Each of these names contains three vowels. They indicate which categorical statements are used in the mode as its premises and conclusion. Thus, Barbara means a syllogism in which all three propositions are generally affirmative. This is the first figure, the first mode. The name Celarent means that in this mode of the first figure the major premise is a general negative statement (SeP), the minor is a general affirmative (SaP) and the conclusion is a general negative statement (SeP). Nowadays such names are rarely used.
When performing logical operations using syllogism schemes, you need to know its rules. We will present only the rules common to all figures (along with them, as already noted, there are also rules for each of the first three figures separately).
1. A categorical syllogism must have three and only three terms. Often, due to the ambiguity of words, actually four terms are mistakenly taken for three terms.
2. The middle term must be distributed in at least one of the premises.
3. A term cannot be distributed in the conclusion if it is not distributed in the premises.
4. A conclusion cannot be drawn from two negative premises.
5. If one premise is a negative judgment, then the conclusion must be negative.
6. A conclusion cannot be derived from two particular premises.
7. If one of the premises is a private judgment, then the conclusion must be private.
It is useful to know the most typical violations of the rules of syllogism.
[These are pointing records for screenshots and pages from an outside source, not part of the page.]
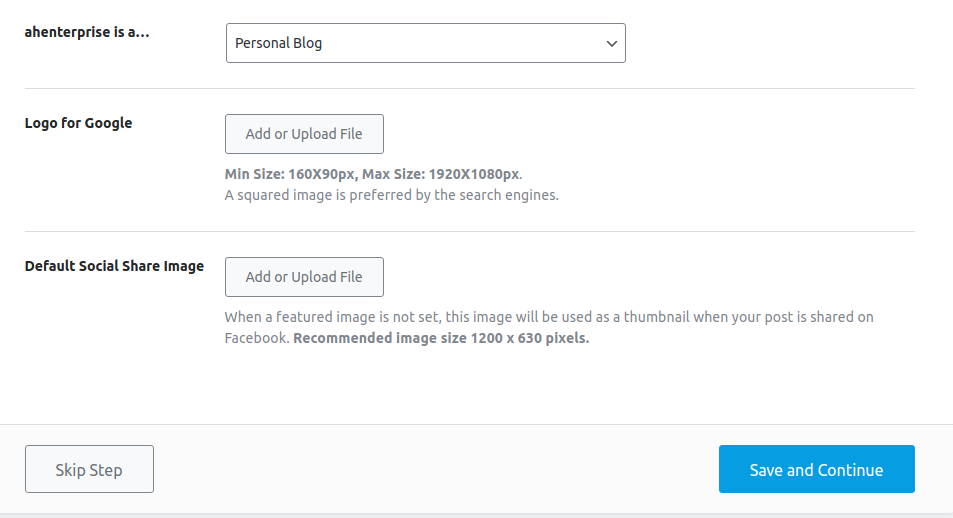Click the 'Default Social Share Image' label

(x=114, y=266)
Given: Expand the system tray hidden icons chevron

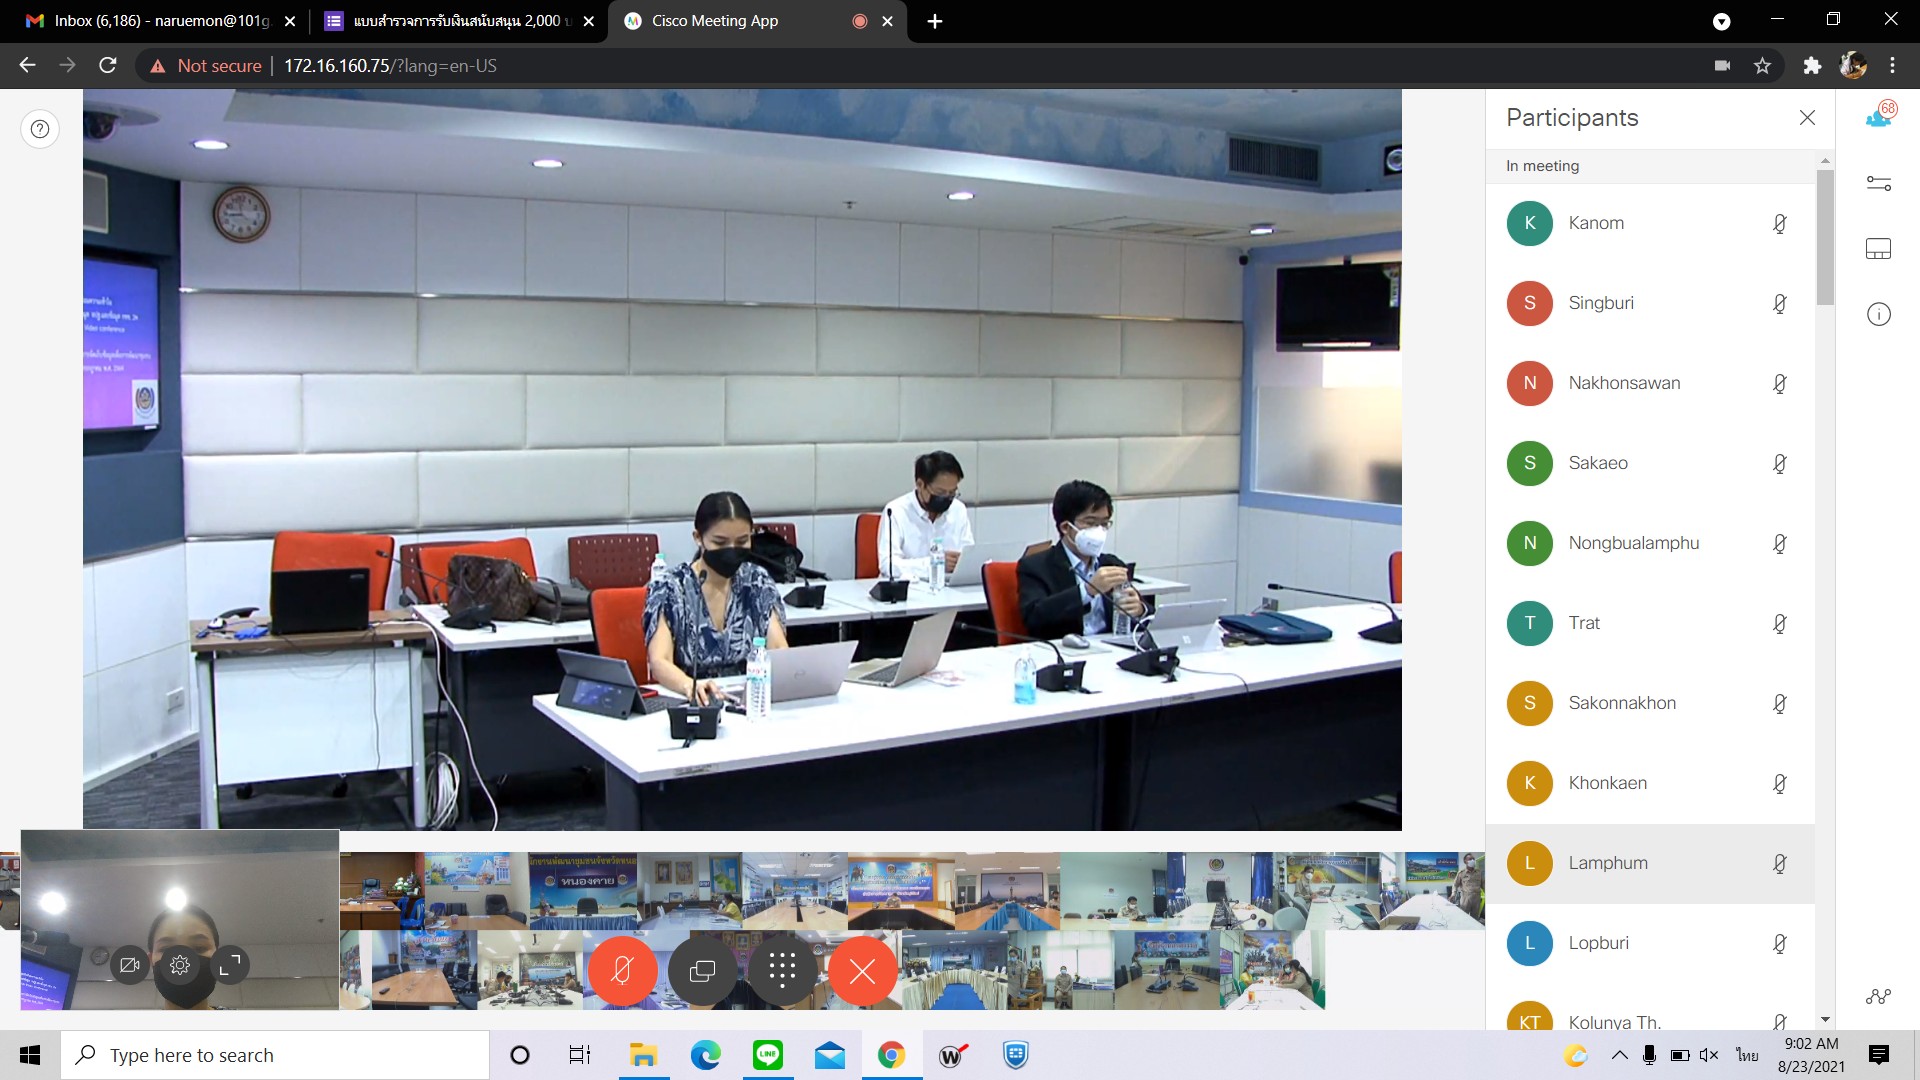Looking at the screenshot, I should coord(1619,1055).
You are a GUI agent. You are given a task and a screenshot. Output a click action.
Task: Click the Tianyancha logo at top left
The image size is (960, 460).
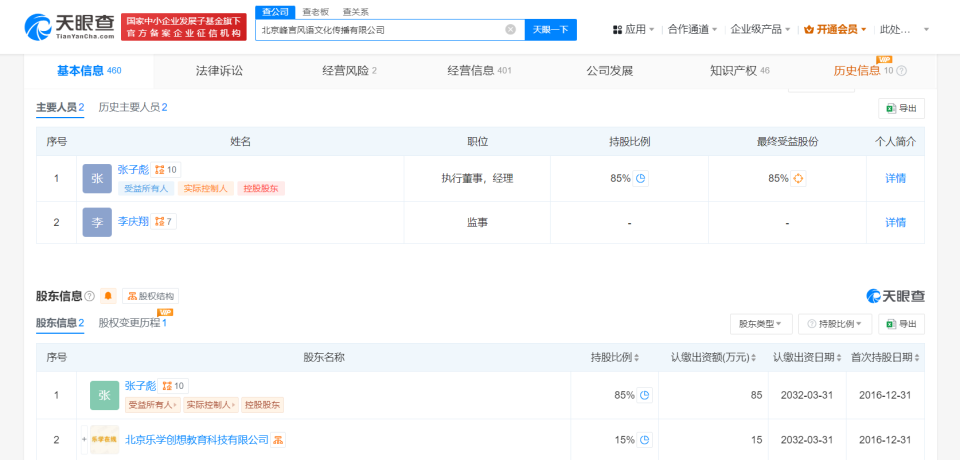[66, 27]
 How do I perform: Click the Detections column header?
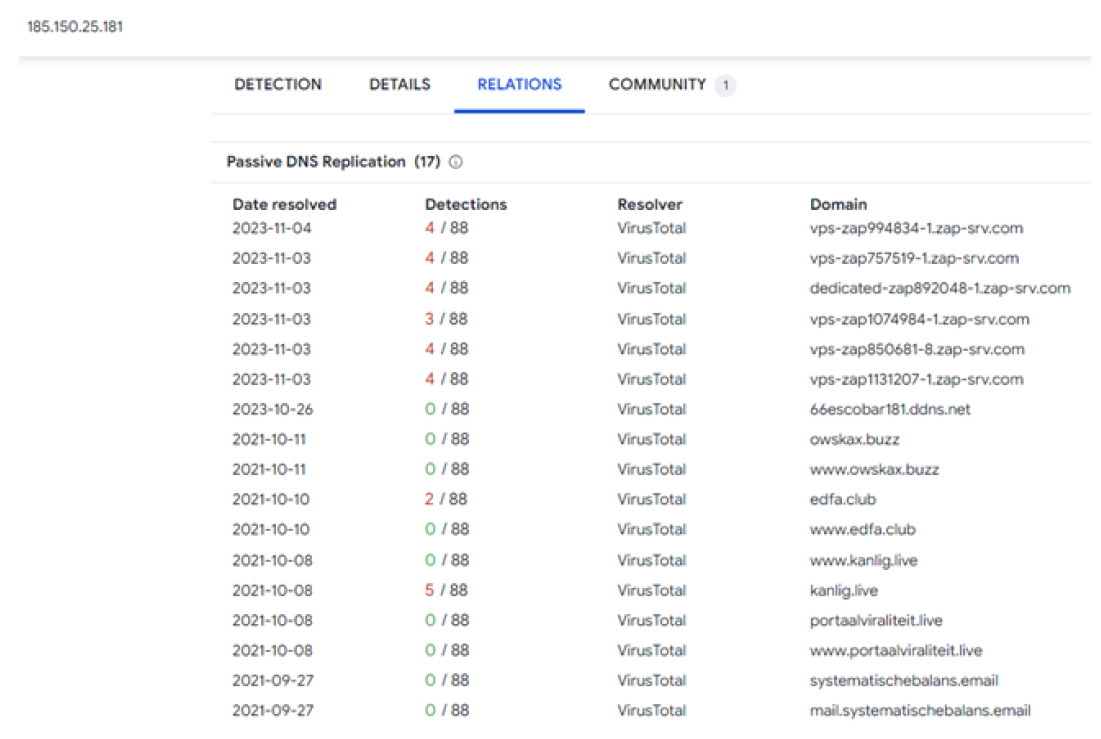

One of them is a violation of the first rule and is called the error of quadrupling terms, that is, instead of three terms, four are actually taken. The reason for this is the polysemy of words. When one word in one premise has one meaning, and in another or in the conclusion - another, then instead of three terms there are four. Here's what it might look like:

Black (M) is not bitter (P). M e P
Pepper (S) – black (M). S a M
Pepper (S) is not bitter (P). S e P

The word "black" in the first premise means blackness (which is really not a kind of taste sensation), and in the second - a black object. The conclusion was ridiculous. Although in the table of syllogisms such a mode is present in the first figure. There are errors associated with violation of the rules for the distribution of terms (rules 2 and 3).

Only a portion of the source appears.